Jovem: Você transmitiu mesmo essa ideia grosseira a pessoas que sofrem de gagueira?

Filósofo: Claro. De início, houve reações adversas, mas, ao final do workshop de três dias, todos haviam concordado.

Jovem: Com certeza, é um argumento fascinante. Mas a gagueira me parece um exemplo bem específico. Poderia me dar outros?

Filósofo: Bem, podemos falar do workaholic, outro exemplo de pessoa que claramente não tem harmonia de vida.

Jovem: Os workaholics? Por quê?

Filósofo: Pessoas que sofrem de gagueira estão olhando apenas para uma parte das coisas, mas julgando o todo. Com os workaholics, o foco recai somente num aspecto específico da vida. Provavelmente eles tentam justificar esse comportamento dizendo:
“Tenho muito trabalho, não sobra tempo para pensar na família.” Mas isso é uma mentira da vida. Eles estão apenas usando o trabalho como desculpa para evitar suas outras responsabilidades.
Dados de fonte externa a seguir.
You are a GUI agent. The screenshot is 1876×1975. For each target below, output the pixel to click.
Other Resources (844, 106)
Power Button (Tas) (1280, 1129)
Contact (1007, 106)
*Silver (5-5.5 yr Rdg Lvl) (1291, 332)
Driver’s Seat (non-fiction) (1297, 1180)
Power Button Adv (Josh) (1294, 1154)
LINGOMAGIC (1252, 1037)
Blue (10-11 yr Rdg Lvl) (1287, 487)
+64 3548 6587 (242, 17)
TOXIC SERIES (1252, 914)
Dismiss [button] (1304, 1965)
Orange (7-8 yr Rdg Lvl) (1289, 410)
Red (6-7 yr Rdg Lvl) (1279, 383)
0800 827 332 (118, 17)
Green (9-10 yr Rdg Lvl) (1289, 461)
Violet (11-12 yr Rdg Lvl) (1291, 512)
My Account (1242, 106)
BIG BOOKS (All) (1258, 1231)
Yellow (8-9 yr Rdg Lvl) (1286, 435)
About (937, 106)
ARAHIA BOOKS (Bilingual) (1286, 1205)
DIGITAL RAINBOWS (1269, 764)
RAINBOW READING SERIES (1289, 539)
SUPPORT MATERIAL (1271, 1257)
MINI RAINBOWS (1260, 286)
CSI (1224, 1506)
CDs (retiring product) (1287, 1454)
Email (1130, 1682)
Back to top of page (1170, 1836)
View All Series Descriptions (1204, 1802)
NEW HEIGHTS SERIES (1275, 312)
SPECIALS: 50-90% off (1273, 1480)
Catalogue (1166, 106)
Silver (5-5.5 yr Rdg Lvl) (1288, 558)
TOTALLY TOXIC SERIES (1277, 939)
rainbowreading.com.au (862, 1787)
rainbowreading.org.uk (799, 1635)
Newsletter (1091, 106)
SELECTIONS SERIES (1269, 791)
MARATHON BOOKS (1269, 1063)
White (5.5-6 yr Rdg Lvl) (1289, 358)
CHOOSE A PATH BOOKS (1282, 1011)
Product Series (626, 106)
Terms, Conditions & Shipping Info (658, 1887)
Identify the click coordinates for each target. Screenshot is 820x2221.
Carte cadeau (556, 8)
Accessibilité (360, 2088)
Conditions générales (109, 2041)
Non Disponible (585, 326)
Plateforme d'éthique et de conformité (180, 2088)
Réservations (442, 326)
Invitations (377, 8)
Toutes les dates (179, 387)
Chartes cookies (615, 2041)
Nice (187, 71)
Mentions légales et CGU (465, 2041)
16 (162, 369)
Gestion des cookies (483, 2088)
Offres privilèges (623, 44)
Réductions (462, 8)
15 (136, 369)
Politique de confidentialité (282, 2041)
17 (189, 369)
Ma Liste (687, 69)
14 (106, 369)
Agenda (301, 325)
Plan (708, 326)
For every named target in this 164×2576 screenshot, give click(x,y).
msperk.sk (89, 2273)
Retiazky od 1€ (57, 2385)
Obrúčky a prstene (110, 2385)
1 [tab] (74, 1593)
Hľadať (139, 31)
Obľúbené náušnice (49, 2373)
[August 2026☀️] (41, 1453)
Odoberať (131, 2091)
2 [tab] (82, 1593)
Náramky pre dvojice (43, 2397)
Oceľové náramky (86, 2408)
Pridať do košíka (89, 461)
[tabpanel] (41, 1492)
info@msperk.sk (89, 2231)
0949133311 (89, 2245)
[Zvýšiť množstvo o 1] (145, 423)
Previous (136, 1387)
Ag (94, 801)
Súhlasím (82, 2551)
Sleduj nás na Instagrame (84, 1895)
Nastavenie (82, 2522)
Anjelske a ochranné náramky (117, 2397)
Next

A pessoa deve se preocupar com tudo, das tarefas domésticas à criação dos filhos, das amizades aos hobbies, e assim por diante. Adler não reconhece estilos de vida nos quais certos aspectos são extraordinariamente dominantes.

Jovem: Ah... Meu pai era exatamente esse tipo de pessoa. Parecia um disco arranhado, dizendo: “Trabalhe duro”, “Priorize o trabalho”, “Produza resultados”. “Depois governe a família sob a alegação de que você é quem leva comida para casa.” Ele era uma pessoa bem autoritária.

Filósofo: De certa forma, nesse estilo de vida você se recusa a reconhecer suas tarefas da vida. “Trabalho” não significa ter um emprego em uma empresa. Trabalho doméstico, criação dos filhos, contribuição para a sociedade local, hobbies e muitas outras coisas são trabalho. As empresas são uma pequena parte desse universo. Um estilo de vida que só reconhece o trabalho nas empresas carece de harmonia de vida.

Jovem: É exatamente isso! E, além do mais, quem leva esse estilo de vida não permite qualquer manifestação da família que está sustentando. Não dá para discutir com seu pai quando ele reclama num tom de voz agressivo: “Graças a mim tem comida na mesa.”

Filósofo: Um pai desses provavelmente só conseguiu reconhecer o próprio valor no nível das ações. Ele trabalha horas e horas, ganha um salário suficiente para sustentar a família e é reconhecido pela sociedade – e por isso sente que tem mais valor que os outros membros da família. Mas chega um momento em que não conseguimos mais servir de provedores. Quando você envelhece e atinge a idade de se aposentar, por exemplo, só lhe resta viver da sua pensão ou ser sustentado por um filho. Aliás, mesmo quando você é jovem, um problema de saúde pode impedi-lo de continuar trabalhando. Nessas ocasiões, o indivíduo que só consegue se aceitar no nível das ações acaba fortemente prejudicado.

Jovem: Você está falando daquelas pessoas cujo estilo de vida se resume ao trabalho?

Filósofo: Isso. Pessoas que não têm harmonia de vida.

Jovem: Acho que estou começando a entender o que você quer dizer com “nível do ser”, que mencionou da última vez. E certamente não refleti muito sobre o fato de que um dia não vou conseguir mais trabalhar nem fazer nada no nível das ações.

Filósofo: O indivíduo se aceita no nível das ações ou no nível do ser? Esta é uma questão relacionada à coragem de ser feliz.